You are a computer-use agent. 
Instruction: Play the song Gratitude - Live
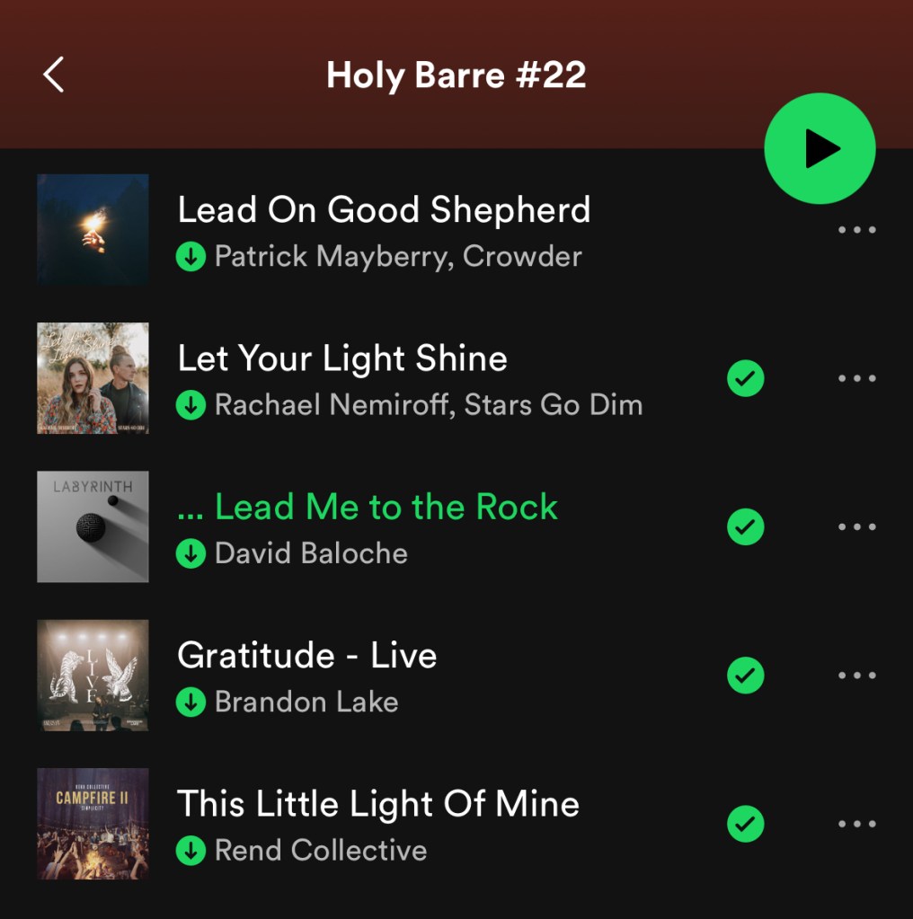click(307, 655)
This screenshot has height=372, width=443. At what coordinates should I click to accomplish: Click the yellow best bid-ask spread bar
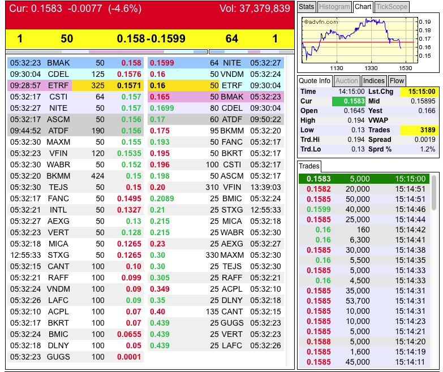149,38

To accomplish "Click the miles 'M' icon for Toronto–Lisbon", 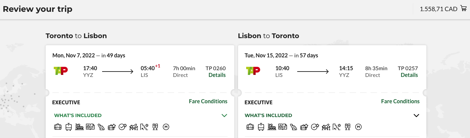I will click(x=166, y=127).
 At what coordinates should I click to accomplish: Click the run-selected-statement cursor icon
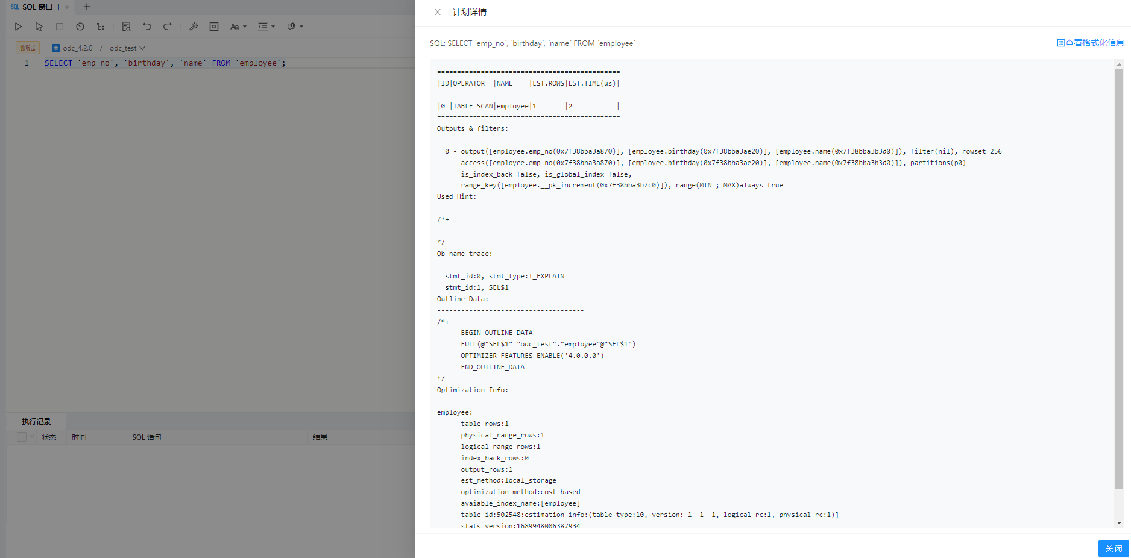tap(39, 27)
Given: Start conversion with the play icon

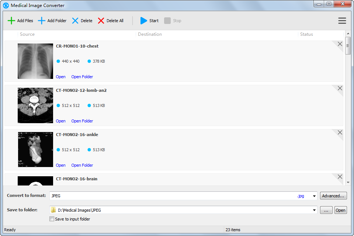Looking at the screenshot, I should point(143,21).
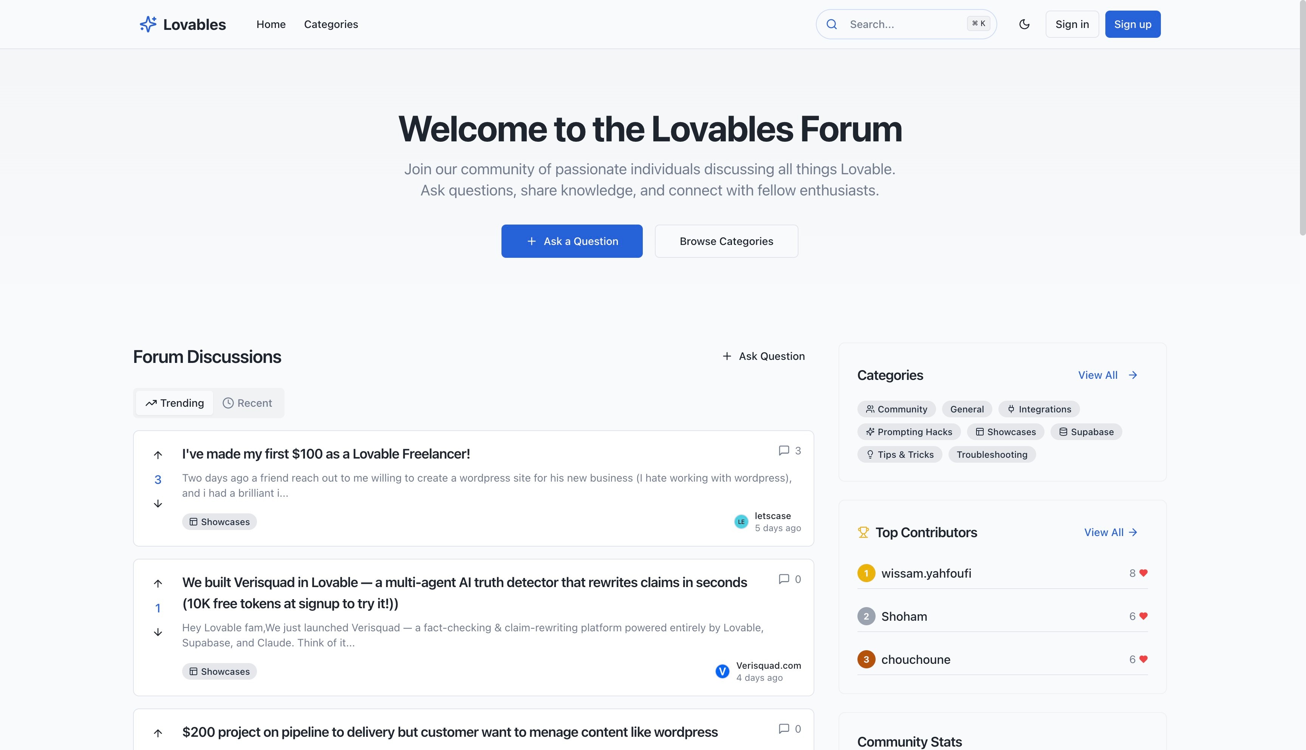
Task: Upvote the Verisquad post
Action: 158,584
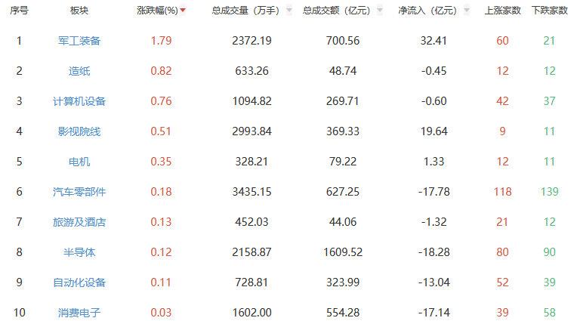
Task: Open the 军工装备 sector link
Action: coord(79,41)
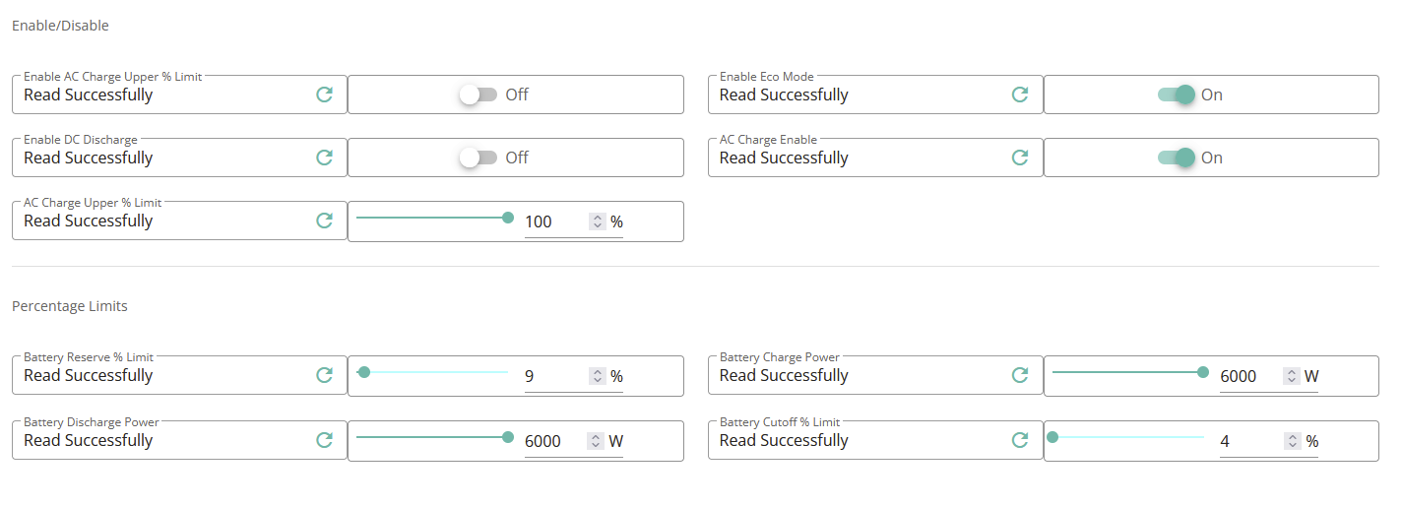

▶ What you will do:
Every line from the one that holds "run-selected-statement cursor icon" to the last line of the records above goes into the answer, exactly as written; nothing else does, and no picture does either.

▶ Solution below:
 At what coordinates should I click to accomplish: Click the run-selected-statement cursor icon
tap(39, 27)
Given: Start conversion with the play icon

Looking at the screenshot, I should point(143,21).
Task: Upvote the Verisquad post
Action: 158,584
Task: Open the 军工装备 sector link
Action: coord(79,41)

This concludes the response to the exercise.